_課題の指示 1_. ギリシャ旅行の文章によると、テルモピュレーの戦いは紀元前何年の出来事ですか。

あまりにも有名なスパルタ王レオニダス(ということになっている像)。
第一次ペルシャ戦役時のテルモピュレーの戦い(紀元前480年)は、ギリシャ連合軍とペルシャ帝国軍との戦闘。
スパルタ王レオニダス率いる300人のスパルタ重装歩兵は、20万のペルシャ軍に敗れ全滅。
スパルタの考古学博物館にて撮影。


今年の夏休み第一弾で訪れたギリシャでは、とにかく観光に励んだ。

どちらかというと、好みのホテルに宿泊して何もせずに何週間も過ごすのが好きなものの、久しぶりにギリシャ本土へ来たので...
古代ギリシャの遺跡、戦跡は全部見たい! となる。

昼間は暑すぎて活動ができないため(実際今年は夏も早くから観光客の行方不明者が多数出た)、屋外での活動は午前6時から正午まで、昼食後17時ごろまでは屋内の美術館で過ごし、17時以降再び屋外へ観光に...

_課題の指示 2_. エントリのうち、「Task: Run the project with green arrow icon」を含む行から「pyautogui.click(x=32, y=477)」を含む行までを、両端の行も含めてそのまま書き写しなさい。

_説明された項目を探すための記録_.
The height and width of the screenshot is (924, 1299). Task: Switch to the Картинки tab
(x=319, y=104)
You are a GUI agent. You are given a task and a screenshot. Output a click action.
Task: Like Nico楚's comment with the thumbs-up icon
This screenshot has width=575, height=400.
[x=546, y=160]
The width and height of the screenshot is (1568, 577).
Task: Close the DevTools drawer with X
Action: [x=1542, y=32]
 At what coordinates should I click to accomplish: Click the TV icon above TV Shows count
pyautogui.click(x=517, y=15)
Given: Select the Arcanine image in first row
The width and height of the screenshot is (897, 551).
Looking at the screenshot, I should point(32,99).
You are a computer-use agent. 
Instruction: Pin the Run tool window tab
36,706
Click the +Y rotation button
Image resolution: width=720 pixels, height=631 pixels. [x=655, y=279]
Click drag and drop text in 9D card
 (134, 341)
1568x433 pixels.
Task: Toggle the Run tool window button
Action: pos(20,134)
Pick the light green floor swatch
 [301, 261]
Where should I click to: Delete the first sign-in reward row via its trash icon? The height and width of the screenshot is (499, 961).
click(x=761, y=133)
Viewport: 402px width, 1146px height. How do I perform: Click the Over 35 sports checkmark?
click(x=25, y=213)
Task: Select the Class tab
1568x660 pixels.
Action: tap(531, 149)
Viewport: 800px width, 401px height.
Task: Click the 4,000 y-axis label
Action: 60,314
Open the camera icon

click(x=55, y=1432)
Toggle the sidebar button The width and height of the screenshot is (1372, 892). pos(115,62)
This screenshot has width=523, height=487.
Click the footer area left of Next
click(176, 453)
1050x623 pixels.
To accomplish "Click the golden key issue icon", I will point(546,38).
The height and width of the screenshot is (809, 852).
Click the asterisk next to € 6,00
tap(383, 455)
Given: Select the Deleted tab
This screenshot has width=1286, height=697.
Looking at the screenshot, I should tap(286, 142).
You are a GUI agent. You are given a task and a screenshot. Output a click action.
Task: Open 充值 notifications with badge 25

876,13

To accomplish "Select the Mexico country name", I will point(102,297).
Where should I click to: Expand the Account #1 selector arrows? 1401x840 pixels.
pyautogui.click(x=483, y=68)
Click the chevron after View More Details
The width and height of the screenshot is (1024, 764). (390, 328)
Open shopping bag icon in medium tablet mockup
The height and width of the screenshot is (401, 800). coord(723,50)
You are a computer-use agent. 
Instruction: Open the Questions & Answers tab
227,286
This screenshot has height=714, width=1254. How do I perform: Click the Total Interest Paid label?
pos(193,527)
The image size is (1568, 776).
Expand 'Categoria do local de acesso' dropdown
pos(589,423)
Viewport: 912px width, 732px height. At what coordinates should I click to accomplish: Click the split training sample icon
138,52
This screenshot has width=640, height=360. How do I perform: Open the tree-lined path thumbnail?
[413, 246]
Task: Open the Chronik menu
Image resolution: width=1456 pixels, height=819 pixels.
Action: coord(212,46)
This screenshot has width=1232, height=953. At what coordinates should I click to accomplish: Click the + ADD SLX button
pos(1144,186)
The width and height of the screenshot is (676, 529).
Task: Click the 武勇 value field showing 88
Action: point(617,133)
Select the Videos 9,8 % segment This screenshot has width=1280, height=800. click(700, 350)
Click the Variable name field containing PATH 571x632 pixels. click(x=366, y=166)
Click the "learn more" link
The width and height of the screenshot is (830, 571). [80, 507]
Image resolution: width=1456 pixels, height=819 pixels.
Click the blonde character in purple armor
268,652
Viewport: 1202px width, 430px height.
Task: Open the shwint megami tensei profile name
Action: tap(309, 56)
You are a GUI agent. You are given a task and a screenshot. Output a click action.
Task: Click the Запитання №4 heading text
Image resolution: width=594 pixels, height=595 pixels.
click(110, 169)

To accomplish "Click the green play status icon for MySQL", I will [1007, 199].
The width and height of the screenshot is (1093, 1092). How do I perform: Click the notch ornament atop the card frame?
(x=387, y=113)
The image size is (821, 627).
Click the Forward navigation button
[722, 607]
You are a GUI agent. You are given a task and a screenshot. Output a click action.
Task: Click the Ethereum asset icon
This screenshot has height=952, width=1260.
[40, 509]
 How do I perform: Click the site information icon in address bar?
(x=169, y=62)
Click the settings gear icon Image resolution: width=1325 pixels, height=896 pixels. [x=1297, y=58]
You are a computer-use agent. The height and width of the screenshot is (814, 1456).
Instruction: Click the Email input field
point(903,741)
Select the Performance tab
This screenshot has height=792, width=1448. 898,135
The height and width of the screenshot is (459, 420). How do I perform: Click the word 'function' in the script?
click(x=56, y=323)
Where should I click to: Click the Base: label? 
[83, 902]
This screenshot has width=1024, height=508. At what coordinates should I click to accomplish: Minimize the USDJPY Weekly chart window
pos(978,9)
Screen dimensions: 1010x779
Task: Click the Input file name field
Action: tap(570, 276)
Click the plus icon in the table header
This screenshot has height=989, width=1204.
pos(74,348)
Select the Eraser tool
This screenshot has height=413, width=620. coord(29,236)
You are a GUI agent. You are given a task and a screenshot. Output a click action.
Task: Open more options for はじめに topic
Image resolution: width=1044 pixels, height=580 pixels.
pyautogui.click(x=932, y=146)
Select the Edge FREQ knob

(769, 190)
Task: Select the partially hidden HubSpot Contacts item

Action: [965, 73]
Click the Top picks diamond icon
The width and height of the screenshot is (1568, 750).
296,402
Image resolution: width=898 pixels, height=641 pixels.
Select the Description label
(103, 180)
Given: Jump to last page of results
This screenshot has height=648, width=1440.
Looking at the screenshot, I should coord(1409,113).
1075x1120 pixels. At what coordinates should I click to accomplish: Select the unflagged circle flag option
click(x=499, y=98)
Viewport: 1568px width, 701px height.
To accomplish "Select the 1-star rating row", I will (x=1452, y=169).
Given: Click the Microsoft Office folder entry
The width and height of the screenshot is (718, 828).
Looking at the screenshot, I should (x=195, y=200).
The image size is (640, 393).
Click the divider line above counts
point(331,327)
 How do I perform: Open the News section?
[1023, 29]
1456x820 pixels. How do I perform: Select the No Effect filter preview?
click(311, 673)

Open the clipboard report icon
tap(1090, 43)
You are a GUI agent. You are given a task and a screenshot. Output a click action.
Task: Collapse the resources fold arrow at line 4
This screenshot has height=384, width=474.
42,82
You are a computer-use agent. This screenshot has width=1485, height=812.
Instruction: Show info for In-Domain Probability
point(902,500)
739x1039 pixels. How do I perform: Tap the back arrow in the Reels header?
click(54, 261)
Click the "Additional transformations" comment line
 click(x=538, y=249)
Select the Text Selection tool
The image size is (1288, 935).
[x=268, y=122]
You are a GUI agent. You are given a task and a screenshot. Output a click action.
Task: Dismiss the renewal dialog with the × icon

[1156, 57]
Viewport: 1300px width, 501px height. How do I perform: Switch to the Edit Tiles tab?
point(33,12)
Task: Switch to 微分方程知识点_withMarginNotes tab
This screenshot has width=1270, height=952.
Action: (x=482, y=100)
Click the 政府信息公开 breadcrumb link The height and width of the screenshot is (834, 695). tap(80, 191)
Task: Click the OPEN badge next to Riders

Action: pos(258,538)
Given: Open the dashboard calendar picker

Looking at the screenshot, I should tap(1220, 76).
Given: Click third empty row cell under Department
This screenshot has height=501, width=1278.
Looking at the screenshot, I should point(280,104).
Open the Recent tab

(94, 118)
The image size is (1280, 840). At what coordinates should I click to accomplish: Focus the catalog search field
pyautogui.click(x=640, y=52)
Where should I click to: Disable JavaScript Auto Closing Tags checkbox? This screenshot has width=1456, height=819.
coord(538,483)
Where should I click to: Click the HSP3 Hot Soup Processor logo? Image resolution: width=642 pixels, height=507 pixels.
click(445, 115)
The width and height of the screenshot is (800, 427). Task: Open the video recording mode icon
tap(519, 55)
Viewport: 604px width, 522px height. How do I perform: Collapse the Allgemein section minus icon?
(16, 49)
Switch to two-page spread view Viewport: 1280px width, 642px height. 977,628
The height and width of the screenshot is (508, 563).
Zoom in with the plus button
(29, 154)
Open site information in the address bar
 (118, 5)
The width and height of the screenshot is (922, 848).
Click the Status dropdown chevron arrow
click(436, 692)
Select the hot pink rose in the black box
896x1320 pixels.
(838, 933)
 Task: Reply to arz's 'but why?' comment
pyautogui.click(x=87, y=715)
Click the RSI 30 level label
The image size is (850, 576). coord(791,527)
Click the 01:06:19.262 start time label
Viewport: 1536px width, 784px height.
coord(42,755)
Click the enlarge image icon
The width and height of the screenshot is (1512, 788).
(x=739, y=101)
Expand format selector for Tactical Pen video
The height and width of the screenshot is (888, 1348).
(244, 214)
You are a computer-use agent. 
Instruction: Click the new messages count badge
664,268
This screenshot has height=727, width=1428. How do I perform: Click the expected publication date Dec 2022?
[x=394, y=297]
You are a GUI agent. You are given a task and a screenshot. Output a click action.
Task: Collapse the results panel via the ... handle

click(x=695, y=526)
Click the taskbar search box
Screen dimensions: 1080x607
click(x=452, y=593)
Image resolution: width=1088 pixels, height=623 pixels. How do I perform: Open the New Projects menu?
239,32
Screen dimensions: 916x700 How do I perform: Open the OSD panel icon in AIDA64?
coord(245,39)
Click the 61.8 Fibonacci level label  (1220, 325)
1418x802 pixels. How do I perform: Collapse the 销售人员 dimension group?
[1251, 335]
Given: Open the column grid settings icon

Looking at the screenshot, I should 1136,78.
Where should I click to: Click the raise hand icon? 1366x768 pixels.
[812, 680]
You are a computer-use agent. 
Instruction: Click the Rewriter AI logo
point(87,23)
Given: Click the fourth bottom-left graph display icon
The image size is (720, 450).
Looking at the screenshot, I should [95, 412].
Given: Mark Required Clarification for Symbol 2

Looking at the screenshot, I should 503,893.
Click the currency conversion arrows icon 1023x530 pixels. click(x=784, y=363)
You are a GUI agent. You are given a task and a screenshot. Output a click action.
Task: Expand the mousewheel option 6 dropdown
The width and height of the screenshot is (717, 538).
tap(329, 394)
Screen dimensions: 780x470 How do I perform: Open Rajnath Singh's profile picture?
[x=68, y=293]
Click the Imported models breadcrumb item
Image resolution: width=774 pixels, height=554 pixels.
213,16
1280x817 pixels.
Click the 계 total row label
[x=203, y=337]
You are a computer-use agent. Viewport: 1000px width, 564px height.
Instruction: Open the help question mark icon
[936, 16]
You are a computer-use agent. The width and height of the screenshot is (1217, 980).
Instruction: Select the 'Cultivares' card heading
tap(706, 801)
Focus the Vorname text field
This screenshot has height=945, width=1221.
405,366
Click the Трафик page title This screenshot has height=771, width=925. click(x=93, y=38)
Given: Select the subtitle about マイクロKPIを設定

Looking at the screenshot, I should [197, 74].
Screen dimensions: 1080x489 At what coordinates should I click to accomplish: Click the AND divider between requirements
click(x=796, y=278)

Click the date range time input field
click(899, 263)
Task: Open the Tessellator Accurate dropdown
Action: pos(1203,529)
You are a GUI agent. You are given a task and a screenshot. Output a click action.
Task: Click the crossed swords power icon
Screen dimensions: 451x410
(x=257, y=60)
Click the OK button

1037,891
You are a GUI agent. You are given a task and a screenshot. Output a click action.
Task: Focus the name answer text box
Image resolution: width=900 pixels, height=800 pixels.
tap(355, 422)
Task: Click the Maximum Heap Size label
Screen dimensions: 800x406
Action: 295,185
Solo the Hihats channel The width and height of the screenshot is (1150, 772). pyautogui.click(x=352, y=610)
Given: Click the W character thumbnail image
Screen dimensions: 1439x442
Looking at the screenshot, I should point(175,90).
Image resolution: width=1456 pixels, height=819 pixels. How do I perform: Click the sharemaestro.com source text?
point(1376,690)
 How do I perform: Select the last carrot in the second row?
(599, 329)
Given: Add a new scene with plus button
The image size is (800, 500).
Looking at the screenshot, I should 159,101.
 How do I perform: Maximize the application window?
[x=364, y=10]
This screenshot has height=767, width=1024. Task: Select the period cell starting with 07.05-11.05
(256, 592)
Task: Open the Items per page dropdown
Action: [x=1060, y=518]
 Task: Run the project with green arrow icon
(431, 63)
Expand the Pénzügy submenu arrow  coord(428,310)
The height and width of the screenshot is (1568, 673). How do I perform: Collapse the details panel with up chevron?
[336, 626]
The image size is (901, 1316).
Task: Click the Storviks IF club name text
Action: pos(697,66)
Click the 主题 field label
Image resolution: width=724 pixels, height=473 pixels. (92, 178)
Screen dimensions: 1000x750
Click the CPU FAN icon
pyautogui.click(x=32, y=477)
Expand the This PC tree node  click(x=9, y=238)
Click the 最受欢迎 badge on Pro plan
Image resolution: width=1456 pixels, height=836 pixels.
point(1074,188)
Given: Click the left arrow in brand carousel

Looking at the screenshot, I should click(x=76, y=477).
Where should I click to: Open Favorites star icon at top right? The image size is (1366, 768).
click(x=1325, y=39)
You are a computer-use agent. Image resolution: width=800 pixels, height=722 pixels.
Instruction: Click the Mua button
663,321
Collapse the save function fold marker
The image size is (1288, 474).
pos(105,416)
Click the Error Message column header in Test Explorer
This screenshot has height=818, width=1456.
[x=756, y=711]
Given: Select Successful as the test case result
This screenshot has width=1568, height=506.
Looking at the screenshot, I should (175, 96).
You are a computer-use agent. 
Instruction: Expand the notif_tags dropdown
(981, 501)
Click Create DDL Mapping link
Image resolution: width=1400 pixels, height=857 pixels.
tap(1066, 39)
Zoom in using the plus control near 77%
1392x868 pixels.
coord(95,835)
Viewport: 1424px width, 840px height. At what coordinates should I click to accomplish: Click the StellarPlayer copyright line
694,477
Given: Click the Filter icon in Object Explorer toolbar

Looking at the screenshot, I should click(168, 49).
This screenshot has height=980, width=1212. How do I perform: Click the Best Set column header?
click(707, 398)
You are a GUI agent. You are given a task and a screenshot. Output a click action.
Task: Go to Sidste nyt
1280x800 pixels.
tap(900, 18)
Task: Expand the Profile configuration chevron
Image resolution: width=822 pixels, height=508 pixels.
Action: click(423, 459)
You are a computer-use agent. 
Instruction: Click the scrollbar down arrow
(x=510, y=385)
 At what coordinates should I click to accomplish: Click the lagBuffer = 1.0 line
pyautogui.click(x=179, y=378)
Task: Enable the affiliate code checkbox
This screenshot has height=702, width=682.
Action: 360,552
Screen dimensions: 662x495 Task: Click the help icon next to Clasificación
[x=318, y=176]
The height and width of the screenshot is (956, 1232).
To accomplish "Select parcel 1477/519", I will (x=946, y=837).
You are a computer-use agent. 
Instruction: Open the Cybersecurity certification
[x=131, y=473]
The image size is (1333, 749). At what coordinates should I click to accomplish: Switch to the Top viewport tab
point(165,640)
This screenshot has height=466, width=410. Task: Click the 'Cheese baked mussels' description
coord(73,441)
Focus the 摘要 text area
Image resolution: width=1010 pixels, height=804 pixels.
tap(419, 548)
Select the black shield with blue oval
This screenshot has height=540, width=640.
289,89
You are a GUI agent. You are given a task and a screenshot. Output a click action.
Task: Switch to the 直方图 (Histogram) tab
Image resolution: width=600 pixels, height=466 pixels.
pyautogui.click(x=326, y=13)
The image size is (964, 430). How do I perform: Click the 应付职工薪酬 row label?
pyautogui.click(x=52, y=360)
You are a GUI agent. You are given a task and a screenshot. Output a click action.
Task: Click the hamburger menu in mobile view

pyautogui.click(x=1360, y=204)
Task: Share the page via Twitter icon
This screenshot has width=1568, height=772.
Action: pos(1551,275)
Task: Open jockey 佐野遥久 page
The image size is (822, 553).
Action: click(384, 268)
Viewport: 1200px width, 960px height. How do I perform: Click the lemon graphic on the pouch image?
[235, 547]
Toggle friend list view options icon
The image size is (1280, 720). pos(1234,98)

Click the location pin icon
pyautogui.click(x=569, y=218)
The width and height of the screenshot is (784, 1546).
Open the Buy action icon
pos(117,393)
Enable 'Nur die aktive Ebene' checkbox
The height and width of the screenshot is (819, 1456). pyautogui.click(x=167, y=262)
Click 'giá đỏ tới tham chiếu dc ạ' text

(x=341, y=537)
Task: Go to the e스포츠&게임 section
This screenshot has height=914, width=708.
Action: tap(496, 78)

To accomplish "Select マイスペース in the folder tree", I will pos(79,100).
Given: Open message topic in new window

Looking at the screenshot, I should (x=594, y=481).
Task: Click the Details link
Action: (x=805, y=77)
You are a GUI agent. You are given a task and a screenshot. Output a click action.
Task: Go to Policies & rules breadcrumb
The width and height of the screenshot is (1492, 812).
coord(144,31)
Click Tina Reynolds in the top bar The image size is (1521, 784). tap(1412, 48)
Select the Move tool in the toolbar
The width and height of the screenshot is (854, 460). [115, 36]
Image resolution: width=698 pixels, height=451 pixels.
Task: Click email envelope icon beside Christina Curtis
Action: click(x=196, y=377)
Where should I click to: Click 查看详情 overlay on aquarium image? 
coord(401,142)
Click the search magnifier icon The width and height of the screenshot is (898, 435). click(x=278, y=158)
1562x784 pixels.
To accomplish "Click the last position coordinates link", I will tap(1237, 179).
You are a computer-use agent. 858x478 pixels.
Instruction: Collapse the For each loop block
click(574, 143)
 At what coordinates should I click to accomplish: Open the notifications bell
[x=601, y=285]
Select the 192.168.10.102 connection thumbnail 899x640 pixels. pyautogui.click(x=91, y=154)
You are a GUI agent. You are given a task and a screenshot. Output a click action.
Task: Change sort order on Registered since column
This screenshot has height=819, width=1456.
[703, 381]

_課題の解答 1_. 紀元前480年です。

_課題の解答 2_.
 Task: Run the project with green arrow icon
(431, 63)
Expand the Pénzügy submenu arrow  coord(428,310)
The height and width of the screenshot is (1568, 673). How do I perform: Collapse the details panel with up chevron?
[336, 626]
The image size is (901, 1316).
Task: Click the Storviks IF club name text
Action: pos(697,66)
Click the 主题 field label
Image resolution: width=724 pixels, height=473 pixels. (92, 178)
Screen dimensions: 1000x750
Click the CPU FAN icon
pyautogui.click(x=32, y=477)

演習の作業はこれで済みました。